Could you copy every line of the data that contains the word "Delete"?

■ DATA TO USE ■
------

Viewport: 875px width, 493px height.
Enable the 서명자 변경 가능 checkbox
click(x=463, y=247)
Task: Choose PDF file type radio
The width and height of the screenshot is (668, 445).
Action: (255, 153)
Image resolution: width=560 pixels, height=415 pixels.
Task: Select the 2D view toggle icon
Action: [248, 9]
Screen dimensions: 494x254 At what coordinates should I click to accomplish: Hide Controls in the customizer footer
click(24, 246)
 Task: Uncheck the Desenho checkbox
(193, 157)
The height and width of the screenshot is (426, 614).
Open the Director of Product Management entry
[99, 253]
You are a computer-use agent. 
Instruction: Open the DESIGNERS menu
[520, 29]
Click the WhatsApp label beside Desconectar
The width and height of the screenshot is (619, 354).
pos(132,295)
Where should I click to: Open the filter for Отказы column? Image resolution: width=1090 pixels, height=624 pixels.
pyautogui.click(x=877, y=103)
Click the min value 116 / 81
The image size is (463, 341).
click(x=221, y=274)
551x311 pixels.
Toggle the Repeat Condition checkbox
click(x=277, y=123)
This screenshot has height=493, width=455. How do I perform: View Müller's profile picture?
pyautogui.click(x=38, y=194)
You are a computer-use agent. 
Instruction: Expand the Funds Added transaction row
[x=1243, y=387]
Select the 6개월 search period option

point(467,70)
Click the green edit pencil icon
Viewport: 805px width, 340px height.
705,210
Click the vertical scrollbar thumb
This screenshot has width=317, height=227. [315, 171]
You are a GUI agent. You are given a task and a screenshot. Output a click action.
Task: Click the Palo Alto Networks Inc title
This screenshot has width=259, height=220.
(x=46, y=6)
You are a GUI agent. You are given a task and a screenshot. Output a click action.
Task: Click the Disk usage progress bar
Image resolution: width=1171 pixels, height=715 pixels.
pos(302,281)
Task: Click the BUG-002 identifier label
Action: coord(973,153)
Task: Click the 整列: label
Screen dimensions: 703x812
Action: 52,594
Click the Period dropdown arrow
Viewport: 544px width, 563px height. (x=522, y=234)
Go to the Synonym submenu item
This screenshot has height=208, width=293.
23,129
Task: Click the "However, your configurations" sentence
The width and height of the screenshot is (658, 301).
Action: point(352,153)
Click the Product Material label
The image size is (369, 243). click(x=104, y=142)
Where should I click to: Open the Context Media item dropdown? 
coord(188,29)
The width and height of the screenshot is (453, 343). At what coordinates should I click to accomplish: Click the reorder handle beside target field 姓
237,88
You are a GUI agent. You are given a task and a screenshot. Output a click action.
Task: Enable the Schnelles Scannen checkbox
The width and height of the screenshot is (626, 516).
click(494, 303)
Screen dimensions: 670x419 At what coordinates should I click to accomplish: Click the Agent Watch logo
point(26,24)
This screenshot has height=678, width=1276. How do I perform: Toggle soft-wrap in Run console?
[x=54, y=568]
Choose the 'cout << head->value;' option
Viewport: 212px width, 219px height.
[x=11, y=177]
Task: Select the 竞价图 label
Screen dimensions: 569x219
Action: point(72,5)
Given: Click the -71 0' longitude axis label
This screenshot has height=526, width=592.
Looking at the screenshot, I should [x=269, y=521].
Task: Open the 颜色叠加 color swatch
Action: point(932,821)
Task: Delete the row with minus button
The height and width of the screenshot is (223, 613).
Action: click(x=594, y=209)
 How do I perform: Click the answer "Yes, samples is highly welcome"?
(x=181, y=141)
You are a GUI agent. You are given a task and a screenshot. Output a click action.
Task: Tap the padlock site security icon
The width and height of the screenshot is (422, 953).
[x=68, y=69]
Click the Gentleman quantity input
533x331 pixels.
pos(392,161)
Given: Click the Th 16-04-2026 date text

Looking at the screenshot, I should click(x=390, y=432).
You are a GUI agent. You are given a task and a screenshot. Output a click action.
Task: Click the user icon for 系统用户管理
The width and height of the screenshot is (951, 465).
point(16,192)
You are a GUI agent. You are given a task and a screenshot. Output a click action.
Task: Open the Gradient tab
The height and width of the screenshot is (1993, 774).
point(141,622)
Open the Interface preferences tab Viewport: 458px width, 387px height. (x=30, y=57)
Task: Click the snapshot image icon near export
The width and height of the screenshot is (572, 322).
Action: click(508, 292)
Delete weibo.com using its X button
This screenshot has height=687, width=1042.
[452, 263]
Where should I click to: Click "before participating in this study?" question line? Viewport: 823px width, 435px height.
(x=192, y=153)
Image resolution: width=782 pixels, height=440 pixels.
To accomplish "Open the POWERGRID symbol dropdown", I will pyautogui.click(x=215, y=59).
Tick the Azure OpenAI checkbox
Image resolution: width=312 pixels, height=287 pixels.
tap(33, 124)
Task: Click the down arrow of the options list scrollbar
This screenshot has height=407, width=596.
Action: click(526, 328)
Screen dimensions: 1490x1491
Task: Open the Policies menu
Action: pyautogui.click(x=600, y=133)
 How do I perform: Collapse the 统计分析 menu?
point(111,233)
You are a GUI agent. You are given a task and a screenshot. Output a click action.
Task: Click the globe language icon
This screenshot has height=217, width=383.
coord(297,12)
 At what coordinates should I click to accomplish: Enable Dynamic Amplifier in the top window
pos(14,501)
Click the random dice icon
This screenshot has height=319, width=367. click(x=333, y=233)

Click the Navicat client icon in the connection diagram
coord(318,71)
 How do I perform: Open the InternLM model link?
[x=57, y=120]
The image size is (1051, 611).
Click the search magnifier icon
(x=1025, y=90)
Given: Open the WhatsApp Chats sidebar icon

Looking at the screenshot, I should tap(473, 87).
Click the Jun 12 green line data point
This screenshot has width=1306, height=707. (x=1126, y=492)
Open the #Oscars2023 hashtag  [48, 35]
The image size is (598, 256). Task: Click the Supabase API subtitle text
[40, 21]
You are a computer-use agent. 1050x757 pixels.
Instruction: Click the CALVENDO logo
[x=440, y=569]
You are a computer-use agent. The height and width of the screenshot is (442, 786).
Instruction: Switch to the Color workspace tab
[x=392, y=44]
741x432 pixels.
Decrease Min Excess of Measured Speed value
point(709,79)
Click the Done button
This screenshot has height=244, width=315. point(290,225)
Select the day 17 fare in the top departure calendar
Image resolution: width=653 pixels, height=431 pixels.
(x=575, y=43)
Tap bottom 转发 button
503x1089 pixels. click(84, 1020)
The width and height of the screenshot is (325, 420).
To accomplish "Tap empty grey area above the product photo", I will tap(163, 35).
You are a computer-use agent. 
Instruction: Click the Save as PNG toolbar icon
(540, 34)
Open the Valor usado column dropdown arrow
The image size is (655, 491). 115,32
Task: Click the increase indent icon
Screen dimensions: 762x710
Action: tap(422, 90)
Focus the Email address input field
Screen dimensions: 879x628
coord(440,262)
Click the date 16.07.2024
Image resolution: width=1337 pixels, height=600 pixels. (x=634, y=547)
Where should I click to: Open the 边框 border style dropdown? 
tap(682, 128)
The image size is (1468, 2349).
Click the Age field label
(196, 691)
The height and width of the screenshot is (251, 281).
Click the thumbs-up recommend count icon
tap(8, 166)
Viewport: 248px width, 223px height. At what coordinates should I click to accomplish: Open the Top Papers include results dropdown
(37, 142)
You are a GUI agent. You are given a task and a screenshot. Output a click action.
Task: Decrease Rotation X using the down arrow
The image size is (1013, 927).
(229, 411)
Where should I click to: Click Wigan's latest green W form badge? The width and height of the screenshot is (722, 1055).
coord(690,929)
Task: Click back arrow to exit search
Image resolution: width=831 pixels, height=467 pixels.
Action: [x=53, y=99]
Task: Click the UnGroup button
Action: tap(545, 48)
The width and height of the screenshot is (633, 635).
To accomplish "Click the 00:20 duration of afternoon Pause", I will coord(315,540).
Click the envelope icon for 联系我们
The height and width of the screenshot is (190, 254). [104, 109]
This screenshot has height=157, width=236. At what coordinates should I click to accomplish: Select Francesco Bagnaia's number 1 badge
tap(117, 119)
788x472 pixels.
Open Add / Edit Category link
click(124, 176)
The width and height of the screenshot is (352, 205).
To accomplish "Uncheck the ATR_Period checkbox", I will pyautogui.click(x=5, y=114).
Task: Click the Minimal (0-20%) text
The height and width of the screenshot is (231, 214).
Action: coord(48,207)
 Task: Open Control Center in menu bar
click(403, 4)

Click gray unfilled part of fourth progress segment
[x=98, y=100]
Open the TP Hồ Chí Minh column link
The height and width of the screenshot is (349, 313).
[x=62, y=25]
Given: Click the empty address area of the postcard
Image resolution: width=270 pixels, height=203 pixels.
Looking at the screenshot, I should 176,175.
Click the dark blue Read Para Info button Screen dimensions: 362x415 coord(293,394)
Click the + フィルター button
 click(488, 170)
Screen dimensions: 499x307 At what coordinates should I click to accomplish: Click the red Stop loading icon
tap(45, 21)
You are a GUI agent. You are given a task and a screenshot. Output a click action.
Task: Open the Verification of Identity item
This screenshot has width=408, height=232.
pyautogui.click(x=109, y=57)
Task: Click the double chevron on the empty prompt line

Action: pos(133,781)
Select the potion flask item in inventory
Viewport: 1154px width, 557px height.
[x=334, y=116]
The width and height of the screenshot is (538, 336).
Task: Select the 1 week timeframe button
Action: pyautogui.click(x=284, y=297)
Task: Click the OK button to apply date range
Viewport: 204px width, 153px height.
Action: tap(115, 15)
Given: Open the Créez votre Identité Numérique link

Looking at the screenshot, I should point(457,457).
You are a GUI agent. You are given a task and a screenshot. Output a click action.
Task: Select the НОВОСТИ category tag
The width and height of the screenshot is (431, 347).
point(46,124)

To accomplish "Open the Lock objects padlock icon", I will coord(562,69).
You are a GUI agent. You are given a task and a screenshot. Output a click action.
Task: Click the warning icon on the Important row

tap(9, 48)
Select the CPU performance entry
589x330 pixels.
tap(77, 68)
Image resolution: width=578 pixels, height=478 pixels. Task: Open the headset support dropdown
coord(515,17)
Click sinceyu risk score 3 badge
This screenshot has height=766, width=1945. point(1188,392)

------

■ FINISHED TASK ■
Task: Delete the row with minus button
Delete weibo.com using its X button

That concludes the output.